Ruth Bazinet, an Instagram user from Rhode Island, says the app allows her to peer through the artistic lenses of people from all over the world.

"Instagram is a quick snapshot," says Bazinet. "And I feel very briefly swept up in another person's moment — whether I know them well or not. I haven't really felt that yet from similar photo apps."

Yahoo's Flickr long had a reputation as the coolest photo site, before the iPhone era. Flickr was the place for millions around the world to share their photos, discuss them and meet like-minded people.

"Instagram is the new Flickr," says Eileen Gittins, CEO of Blurb, a self-publishing book service.

"Flickr was about publishing and sharing a photo. Instagram takes it a step further," by sharing photos and altering them instantly on the phone, she says.

Hoping to profit from Instagram's popularity, Gittins began offering the ability to make books out of Instagram photos in July. That has resulted in uploads of 650,000 images from Instagram for books.

Gittins says Instagram photos have replaced all other forms of photo uploads to be her No. 1 source of photos.

"It's gone shockingly well," she says.

Despite the enormous use of Instagram, just six people, including CEO Systrom, work at its San Francisco headquarters, a small office that housed Twitter before that social network moved to bigger digs.

Systrom and fellow Instagram co-founder Mike Krieger, 26, met as engineering students at Stanford University.

Systrom went to Google after graduation, while Krieger was hired by social network Meebo. Three years later they decided to create an app, a check-in service called Burbn.

In the private beta, the founders saw their friends spending more time sharing photos than checking in.

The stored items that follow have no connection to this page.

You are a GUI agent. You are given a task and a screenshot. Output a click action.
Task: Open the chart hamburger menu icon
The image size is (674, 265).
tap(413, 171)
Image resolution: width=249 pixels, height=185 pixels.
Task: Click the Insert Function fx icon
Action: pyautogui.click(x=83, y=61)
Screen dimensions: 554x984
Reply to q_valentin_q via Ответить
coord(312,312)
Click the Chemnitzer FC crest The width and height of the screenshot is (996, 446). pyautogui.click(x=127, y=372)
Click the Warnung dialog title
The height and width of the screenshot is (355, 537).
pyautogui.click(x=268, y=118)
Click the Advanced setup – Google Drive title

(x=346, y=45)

So they switched gears to raise $7 million in funding from Benchmark Capital, Twitter co-founder Jack Dorsey and Lowercase Capital.

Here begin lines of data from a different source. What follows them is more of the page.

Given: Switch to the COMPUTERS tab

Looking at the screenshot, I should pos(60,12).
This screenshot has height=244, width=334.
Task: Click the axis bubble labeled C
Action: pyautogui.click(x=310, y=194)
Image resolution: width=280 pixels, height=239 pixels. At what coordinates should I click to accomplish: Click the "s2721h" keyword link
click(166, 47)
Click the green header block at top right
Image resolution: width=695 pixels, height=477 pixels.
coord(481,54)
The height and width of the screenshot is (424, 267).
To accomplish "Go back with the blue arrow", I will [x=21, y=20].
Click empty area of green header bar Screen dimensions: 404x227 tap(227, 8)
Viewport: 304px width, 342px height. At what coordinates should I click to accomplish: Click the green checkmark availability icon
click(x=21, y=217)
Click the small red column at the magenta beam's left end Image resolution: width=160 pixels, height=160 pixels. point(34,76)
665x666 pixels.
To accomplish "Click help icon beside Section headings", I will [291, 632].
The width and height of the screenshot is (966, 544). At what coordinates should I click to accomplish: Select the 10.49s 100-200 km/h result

In October 2010, Instagram was born. Instagram was an instant hit as 25,000 signed up the first day.

Now, the big question for Systrom and his investors is how to make money from Instagram.

The app and service are free. The company plans to keep the app free.

But it eventually will begin charging for products, Systrom says.

That's something that's clicked for rivals, Silva says.